Canon, Nikon and Panasonic (despite being “four thirds” like Olympus) put the stabilization into the lens. The problem is that they might not put it into some lenses. For example the Canon and Nikon 50mm f1.4 autofocus lenses are not stabilized.
Advantage: Olympus, Pentax, Samsung, Sony.
The larger the image sensor, the better the high-ISO performance (less noise).
- Full frame cameras (1x crop factor) have the largest image sensors and the best low-light performance but are targeted at professionals and cost thousands of dollars (Canon, Nikon). Canon also has 1.3x cameras.
- 1.5x (Nikon, Pentax, Sony) and 1.6x (Canon) are the most popular crop factors, with average low-light performance.
- The smaller 2x “four thirds” image sensors are at a slight disadvantage in low-light situations, but still give comparable performance in bright light.
Advantage: Canon, Nikon, Pentax, Sony.
The layout of the controls can greatly affect not just the enjoyment of using the camera but also the speed at which settings can be changed. This can mean the difference between getting and missing a shot.
Obviously this is a subjective characteristic and no objective recommendation can be made. Ergonomics can also vary greatly within a manufacturer’s range of camera models.
While more popular doesn’t have to mean better, a larger market share does mean:
- More support from third-party lens and accessory makers, websites (forums, how-to and equipment review articles)
- Easier sharing of lenses with friends and family
- Possibly higher resale value
Advantage: Canon, Nikon.
In today’s competitive market, no inferior DSLR brand can survive. Any DSLR from one of the major manufacturers will give excellent results. That having been said, here are some recommendations:
- General photography, expandable to full professional system: Canon, Nikon.

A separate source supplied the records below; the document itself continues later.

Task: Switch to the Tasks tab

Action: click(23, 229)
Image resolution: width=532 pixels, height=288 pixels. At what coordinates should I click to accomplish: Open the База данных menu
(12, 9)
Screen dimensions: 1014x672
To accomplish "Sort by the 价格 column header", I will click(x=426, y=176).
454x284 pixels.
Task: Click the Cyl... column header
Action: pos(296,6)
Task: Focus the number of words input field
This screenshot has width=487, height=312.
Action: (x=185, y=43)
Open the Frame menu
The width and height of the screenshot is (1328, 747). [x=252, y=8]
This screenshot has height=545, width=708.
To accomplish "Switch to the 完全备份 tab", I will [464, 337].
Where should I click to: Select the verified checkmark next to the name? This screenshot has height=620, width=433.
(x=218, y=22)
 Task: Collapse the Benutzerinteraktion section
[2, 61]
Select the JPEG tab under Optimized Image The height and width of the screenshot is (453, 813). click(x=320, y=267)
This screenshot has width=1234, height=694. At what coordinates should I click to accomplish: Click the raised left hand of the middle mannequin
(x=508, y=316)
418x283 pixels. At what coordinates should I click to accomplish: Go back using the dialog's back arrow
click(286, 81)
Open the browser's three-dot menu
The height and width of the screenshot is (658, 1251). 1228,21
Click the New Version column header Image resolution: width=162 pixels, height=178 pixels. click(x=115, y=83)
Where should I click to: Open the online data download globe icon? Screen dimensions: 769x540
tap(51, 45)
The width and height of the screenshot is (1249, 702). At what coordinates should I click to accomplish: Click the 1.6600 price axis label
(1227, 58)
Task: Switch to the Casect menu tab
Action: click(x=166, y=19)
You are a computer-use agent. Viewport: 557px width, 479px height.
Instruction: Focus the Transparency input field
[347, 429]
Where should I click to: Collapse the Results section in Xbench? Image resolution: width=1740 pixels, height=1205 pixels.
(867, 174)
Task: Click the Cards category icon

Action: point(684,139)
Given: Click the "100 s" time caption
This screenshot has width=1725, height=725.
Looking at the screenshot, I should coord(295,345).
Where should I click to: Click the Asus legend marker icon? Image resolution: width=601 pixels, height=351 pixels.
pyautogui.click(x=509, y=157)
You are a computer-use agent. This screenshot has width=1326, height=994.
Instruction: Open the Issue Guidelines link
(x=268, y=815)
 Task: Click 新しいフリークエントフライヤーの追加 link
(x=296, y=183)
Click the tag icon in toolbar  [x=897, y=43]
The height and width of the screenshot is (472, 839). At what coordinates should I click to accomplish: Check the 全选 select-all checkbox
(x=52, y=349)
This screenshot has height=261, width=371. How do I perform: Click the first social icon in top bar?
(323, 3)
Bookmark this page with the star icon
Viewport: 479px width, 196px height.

- Available-light photography, sharpness limited by camera-shake. Example is photojournalism where the camera is hand-held (need stabilization with prime lenses): Olympus, Pentax, Samsung, Sony.
- Available-light photography, sharpness limited by subject movement. Example is sports photography which requires high shutter speeds (need 1x full frame, low noise high-ISO image sensor): Canon, Nikon.
- Lightweight travel, unobtrusive photojournalism, wildlife photography (need small lens, large 2x crop factor magnification): Olympus, Panasonic, Samsung.